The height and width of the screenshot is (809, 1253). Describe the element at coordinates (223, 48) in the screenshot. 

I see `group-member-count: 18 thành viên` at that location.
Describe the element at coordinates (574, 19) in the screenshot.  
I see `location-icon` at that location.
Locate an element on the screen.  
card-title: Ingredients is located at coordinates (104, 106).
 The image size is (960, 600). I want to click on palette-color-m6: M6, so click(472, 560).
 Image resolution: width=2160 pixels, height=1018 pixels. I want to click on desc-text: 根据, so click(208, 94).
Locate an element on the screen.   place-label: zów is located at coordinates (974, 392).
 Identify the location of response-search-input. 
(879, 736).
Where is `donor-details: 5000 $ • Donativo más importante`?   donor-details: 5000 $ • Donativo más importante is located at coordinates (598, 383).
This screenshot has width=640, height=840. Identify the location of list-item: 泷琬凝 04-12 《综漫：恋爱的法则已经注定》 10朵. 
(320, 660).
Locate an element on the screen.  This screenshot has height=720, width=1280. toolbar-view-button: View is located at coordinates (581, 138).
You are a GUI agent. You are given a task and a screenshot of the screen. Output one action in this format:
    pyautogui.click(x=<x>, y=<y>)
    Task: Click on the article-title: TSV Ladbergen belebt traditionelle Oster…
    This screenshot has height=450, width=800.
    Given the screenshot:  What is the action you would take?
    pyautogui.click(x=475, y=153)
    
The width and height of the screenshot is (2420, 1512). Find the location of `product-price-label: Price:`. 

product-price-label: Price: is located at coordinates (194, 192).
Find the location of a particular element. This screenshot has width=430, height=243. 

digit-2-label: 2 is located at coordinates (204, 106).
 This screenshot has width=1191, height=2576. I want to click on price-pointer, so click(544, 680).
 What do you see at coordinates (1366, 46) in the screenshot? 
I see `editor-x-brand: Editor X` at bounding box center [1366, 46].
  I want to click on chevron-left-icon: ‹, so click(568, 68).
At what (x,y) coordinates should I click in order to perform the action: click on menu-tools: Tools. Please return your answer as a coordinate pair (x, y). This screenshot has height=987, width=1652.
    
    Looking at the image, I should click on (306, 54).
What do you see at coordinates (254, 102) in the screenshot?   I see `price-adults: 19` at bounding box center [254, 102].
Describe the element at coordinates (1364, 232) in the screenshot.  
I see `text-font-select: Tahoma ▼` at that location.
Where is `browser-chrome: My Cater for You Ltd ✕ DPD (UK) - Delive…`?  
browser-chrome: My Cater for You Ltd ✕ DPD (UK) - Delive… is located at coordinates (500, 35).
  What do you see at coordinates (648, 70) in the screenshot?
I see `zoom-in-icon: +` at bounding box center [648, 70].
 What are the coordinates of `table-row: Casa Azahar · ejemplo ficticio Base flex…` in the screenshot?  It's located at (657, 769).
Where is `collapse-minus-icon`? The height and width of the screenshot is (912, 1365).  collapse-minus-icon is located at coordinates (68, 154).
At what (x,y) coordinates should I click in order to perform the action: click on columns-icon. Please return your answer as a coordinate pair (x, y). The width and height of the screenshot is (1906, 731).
━━━━━━━━━━
Exercise prompt:
Lay out every line of the listing above as a numbered list, leaving out the blank lines.

Expected output:
1. The height and width of the screenshot is (809, 1253). Describe the element at coordinates (223, 48) in the screenshot. 
2. I see `group-member-count: 18 thành viên` at that location.
3. Describe the element at coordinates (574, 19) in the screenshot.  
4. I see `location-icon` at that location.
5. Locate an element on the screen.  
6. card-title: Ingredients is located at coordinates (104, 106).
7.  The image size is (960, 600). I want to click on palette-color-m6: M6, so click(472, 560).
8.  Image resolution: width=2160 pixels, height=1018 pixels. I want to click on desc-text: 根据, so click(208, 94).
9. Locate an element on the screen.   place-label: zów is located at coordinates (974, 392).
10.  Identify the location of response-search-input. 
11. (879, 736).
12. Where is `donor-details: 5000 $ • Donativo más importante`?   donor-details: 5000 $ • Donativo más importante is located at coordinates (598, 383).
13. This screenshot has width=640, height=840. Identify the location of list-item: 泷琬凝 04-12 《综漫：恋爱的法则已经注定》 10朵. 
14. (320, 660).
15. Locate an element on the screen.  This screenshot has height=720, width=1280. toolbar-view-button: View is located at coordinates (581, 138).
16. You are a GUI agent. You are given a task and a screenshot of the screen. Output one action in this format:
17.     pyautogui.click(x=<x>, y=<y>)
18.     Task: Click on the article-title: TSV Ladbergen belebt traditionelle Oster…
19.     This screenshot has height=450, width=800.
20.     Given the screenshot:  What is the action you would take?
21.     pyautogui.click(x=475, y=153)
22. The width and height of the screenshot is (2420, 1512). Find the location of `product-price-label: Price:`. 
23. product-price-label: Price: is located at coordinates (194, 192).
24. Find the location of a particular element. This screenshot has width=430, height=243. 
25. digit-2-label: 2 is located at coordinates (204, 106).
26.  This screenshot has width=1191, height=2576. I want to click on price-pointer, so click(544, 680).
27.  What do you see at coordinates (1366, 46) in the screenshot? 
28. I see `editor-x-brand: Editor X` at bounding box center [1366, 46].
29.   I want to click on chevron-left-icon: ‹, so click(568, 68).
30. At what (x,y) coordinates should I click in order to perform the action: click on menu-tools: Tools. Please return your answer as a coordinate pair (x, y). This screenshot has height=987, width=1652.
31.     Looking at the image, I should click on (306, 54).
32. What do you see at coordinates (254, 102) in the screenshot?   I see `price-adults: 19` at bounding box center [254, 102].
33. Describe the element at coordinates (1364, 232) in the screenshot.  
34. I see `text-font-select: Tahoma ▼` at that location.
35. Where is `browser-chrome: My Cater for You Ltd ✕ DPD (UK) - Delive…`?  
36. browser-chrome: My Cater for You Ltd ✕ DPD (UK) - Delive… is located at coordinates (500, 35).
37.   What do you see at coordinates (648, 70) in the screenshot?
38. I see `zoom-in-icon: +` at bounding box center [648, 70].
39.  What are the coordinates of `table-row: Casa Azahar · ejemplo ficticio Base flex…` in the screenshot?  It's located at (657, 769).
40. Where is `collapse-minus-icon`? The height and width of the screenshot is (912, 1365).  collapse-minus-icon is located at coordinates (68, 154).
41. At what (x,y) coordinates should I click in order to perform the action: click on columns-icon. Please return your answer as a coordinate pair (x, y). The width and height of the screenshot is (1906, 731).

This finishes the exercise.